While the Tlecaellel generation was exceedingly bloodthirsty, the Aztecs were not the only ones that made use of human sacrifices to terrify people and to worship their gods. Evidence of human sacrifices among the cultures of the high Andean plateau has been found also. Other peoples on the continent practiced cannibalism and ritual homosexuality at different times in history. In my view, the horror of the poor slaves and prisoners is unimaginable. The remains of sacrificed children in the Inca Empire fill us with sadness and indignation and we agree to the divine punishment that fell upon these peoples when least expected. God stepped into the Americas as described by prophet Habakkuk, preceded by pestilence and death, melting the mountains with his might. We feel justified in thinking that today the continent is living its Christian destiny in us, its new inhabitants. Will God agree with us in fact, that better times have come for this continent?

The Same Old Abominations in Our Times

It is nearly impossible to figure the exact number of people who were sacrificed by the predecessors and followers of Tlecaellel. It would be still harder if we attempted to estimate the number of human sacrifices perpetrated before the discovery. The truth is that the arrival of the Europeans in America did not put an end to exterminations or oppression. Many saints such as Bishop Zumárraga or San Francisco Solano, preached against the unfair practices to which some natives were subjected in the past five centuries. In recent years, one could affirm there has been a resurgence of ideas and practices so bloody, cruel and demonic as those of Tlecaellel — and even more vicious. Pro-abortion organizations have managed to alter the legal traditions and laws of many countries and in such places as the United States over forty-eight million abortions have been performed so far. Infanticide and euthanasia are already practiced silently among us. Some people are working to legalize these practices and have succeeded in some states. This seems to be just the tip of the iceberg in a series of abominations, some of which are inconceivably inhuman and satanic.

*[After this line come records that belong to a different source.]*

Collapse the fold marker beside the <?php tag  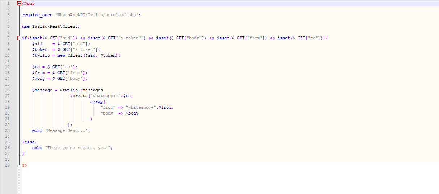[19, 3]
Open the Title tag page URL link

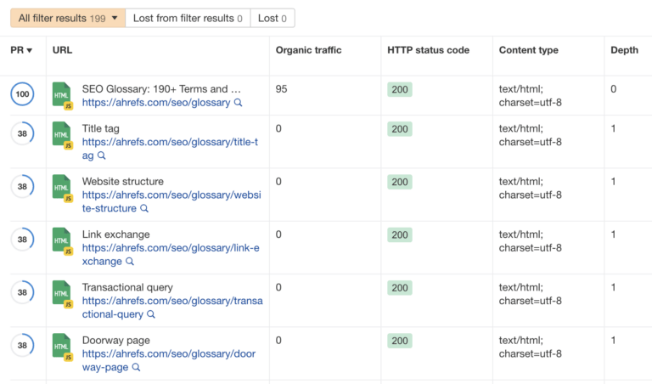click(170, 143)
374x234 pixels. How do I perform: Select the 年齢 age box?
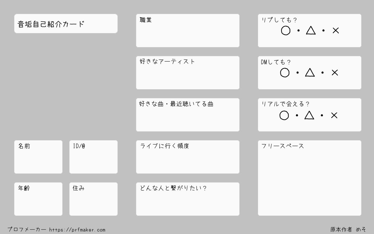[x=38, y=199]
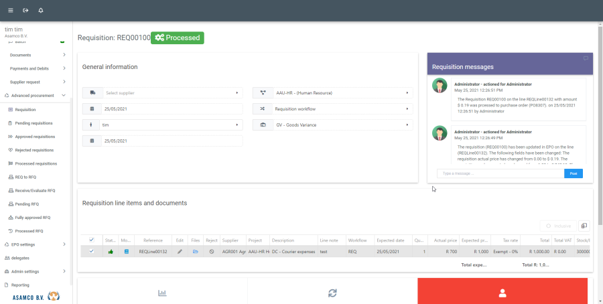The width and height of the screenshot is (603, 304).
Task: Click the reject icon on line item
Action: point(212,251)
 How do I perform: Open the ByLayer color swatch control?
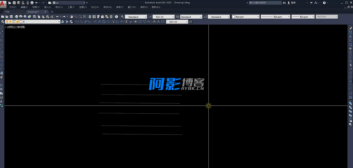click(x=245, y=17)
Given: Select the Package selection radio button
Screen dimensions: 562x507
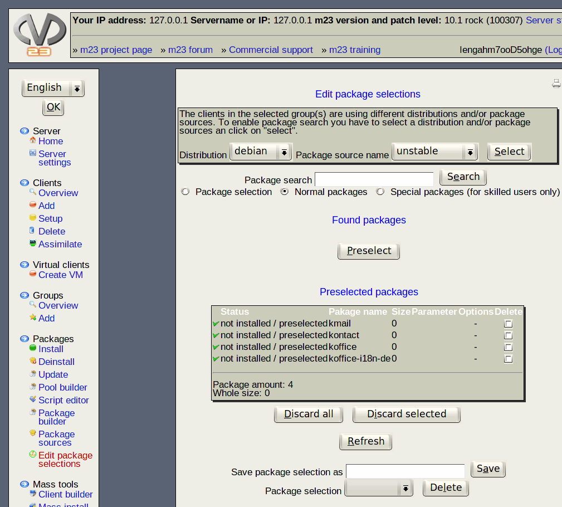Looking at the screenshot, I should [x=185, y=192].
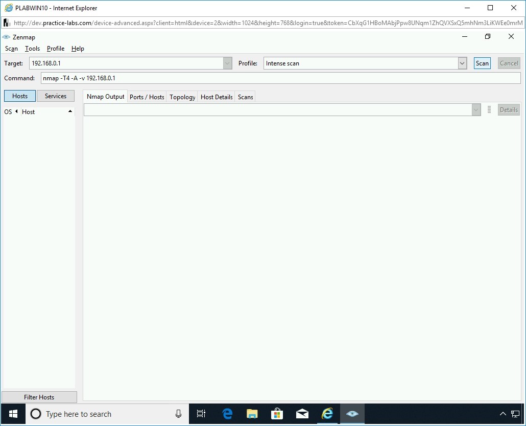526x426 pixels.
Task: Activate voice search with the microphone icon
Action: point(178,414)
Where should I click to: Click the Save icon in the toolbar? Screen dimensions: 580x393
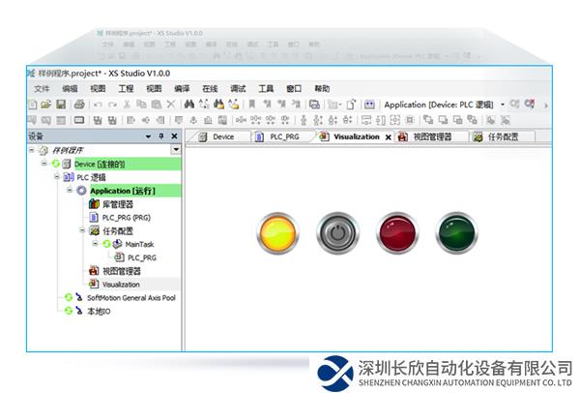(60, 104)
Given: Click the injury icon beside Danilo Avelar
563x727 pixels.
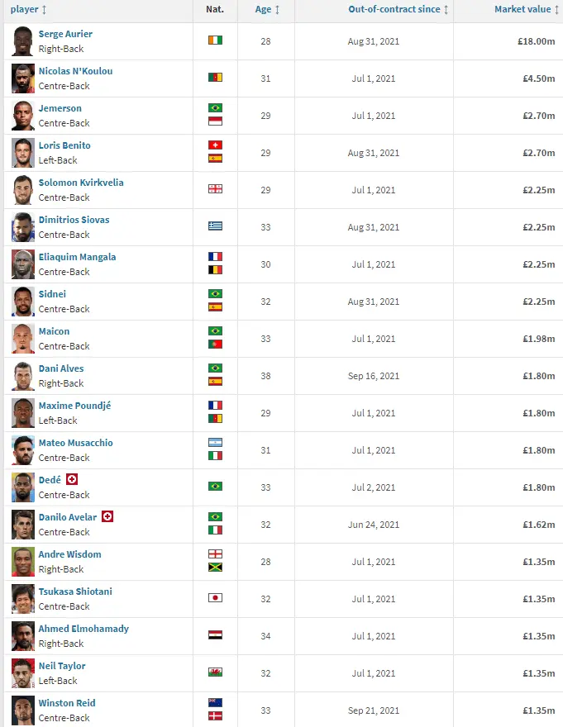Looking at the screenshot, I should [107, 516].
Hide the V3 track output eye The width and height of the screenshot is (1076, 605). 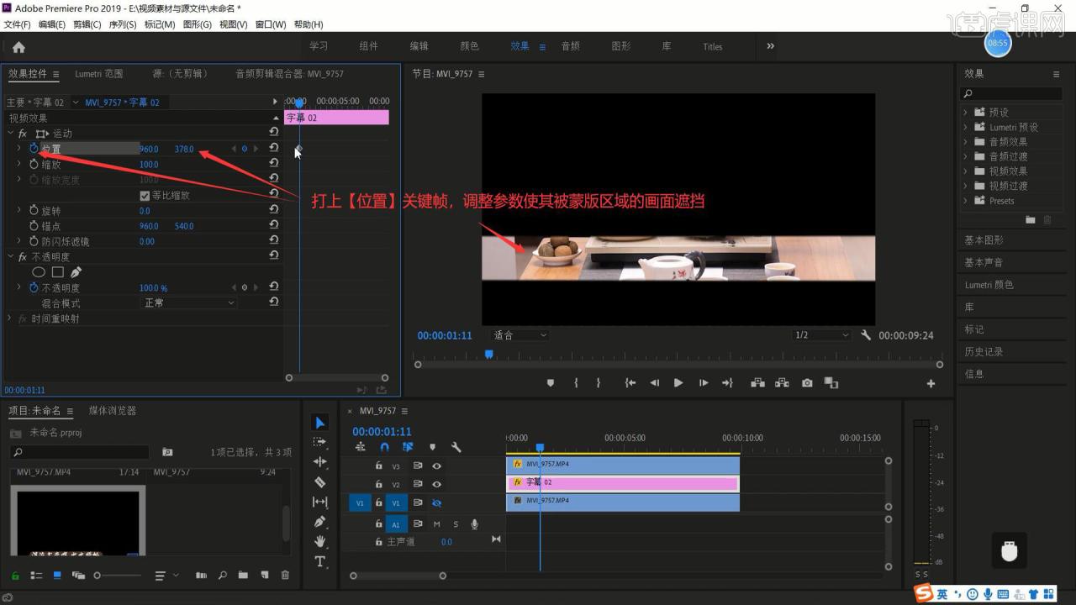tap(436, 466)
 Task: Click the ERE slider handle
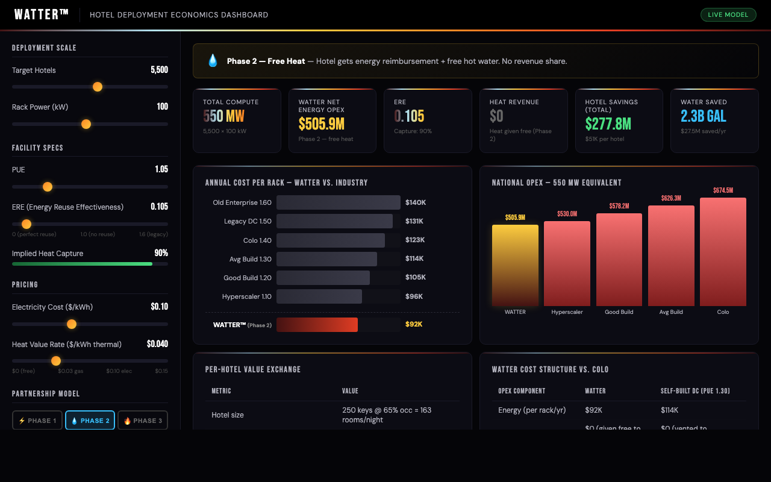coord(27,224)
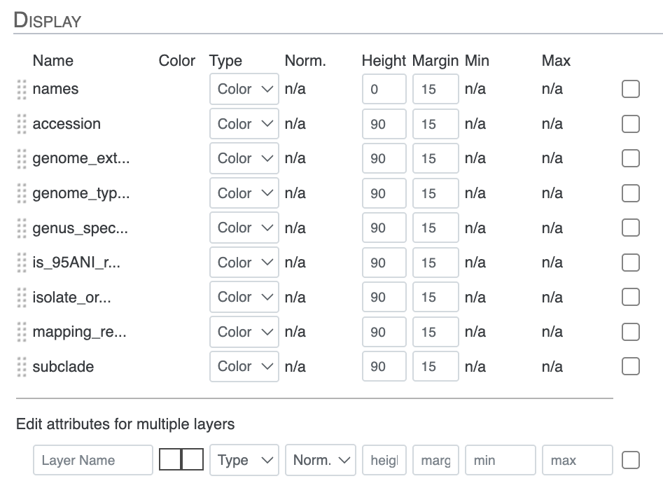Open the Color type dropdown for subclade

click(244, 367)
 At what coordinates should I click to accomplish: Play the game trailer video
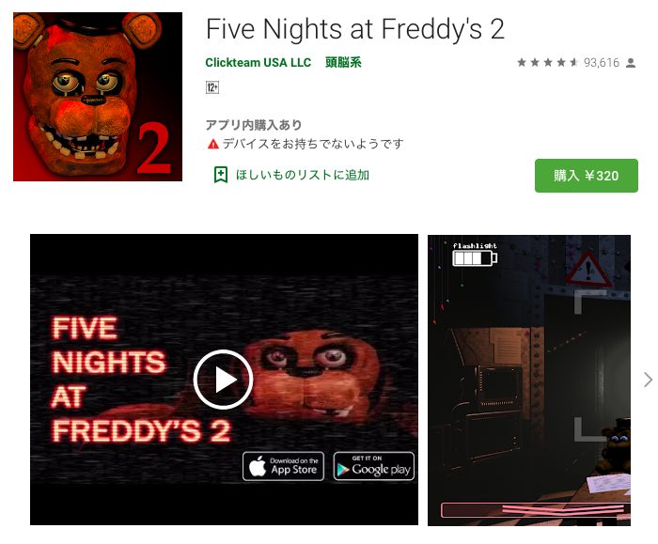[x=223, y=380]
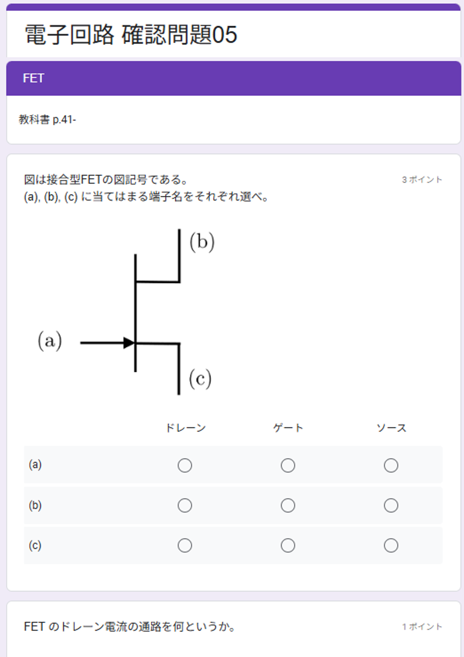Choose ソース for row (b)
The height and width of the screenshot is (657, 464).
(x=391, y=505)
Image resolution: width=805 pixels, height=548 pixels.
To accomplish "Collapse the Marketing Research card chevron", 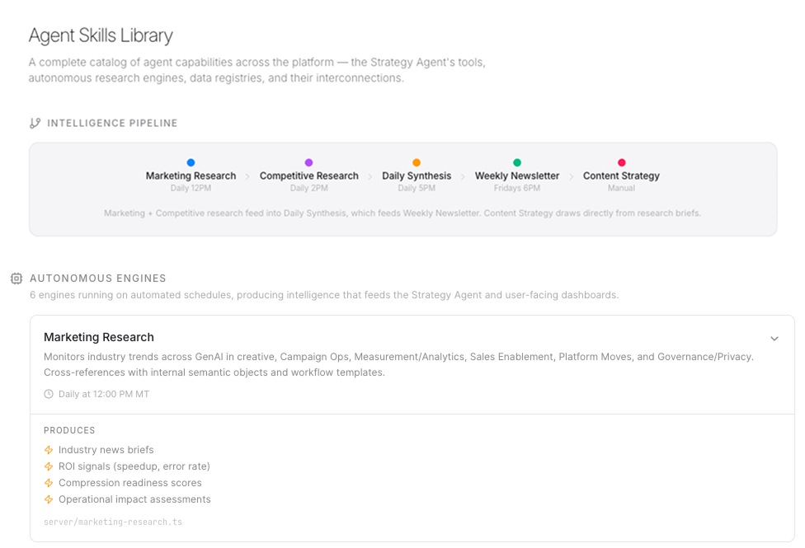I will point(774,339).
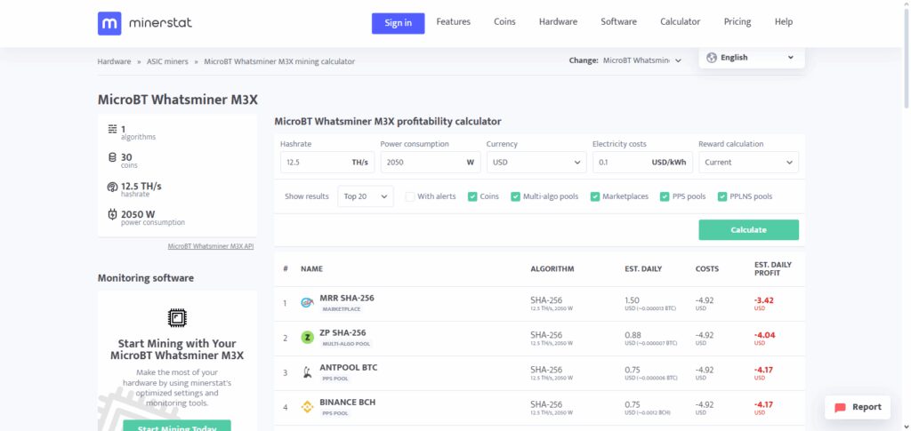Open the Currency USD dropdown
The width and height of the screenshot is (911, 431).
pyautogui.click(x=536, y=163)
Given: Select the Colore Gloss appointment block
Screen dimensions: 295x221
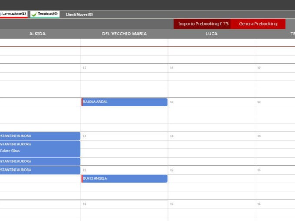Looking at the screenshot, I should (39, 148).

One cannot help asking in earnest: what is God going to do to stop this new generation of murderers? Truly, the infamous record of Tlecaellel and his cronies has been more than exceeded. It should not come as a surprise if the divine punishment for such crimes is greater than that received by our pre-Columbian forefathers. This is a sobering thought that should motivate faithful Catholics to evangelize the New World once again. Evangelization is — as it always has been — not a matter of choice but a matter of life and death both for nations and individuals. It is up to us to choose life for the future of all of the Americas before we run out of time.

If I close heaven so that there is no rain, if I command the locust to devour the land, if I send pestilence among my people, and if my people, upon whom my name has been pronounced, humble themselves and pray, and seek my presence and turn from their evil ways, I will hear them from heaven and pardon their sins and revive their land — 2 Chronicles 7, 14.

May God find us worthy and heal our land.

Bibliography

The Wonder of Guadalupe, by Francis Johnston, TAN books, Rockford, Illinois, 1981.

Our Lady of Guadalupe, by Warren H. Carroll, Christendom Press, Front Royal, Virginia, 1983.

1491, by Charles C. Mann, Vintage Books/Random House, New York, 2006.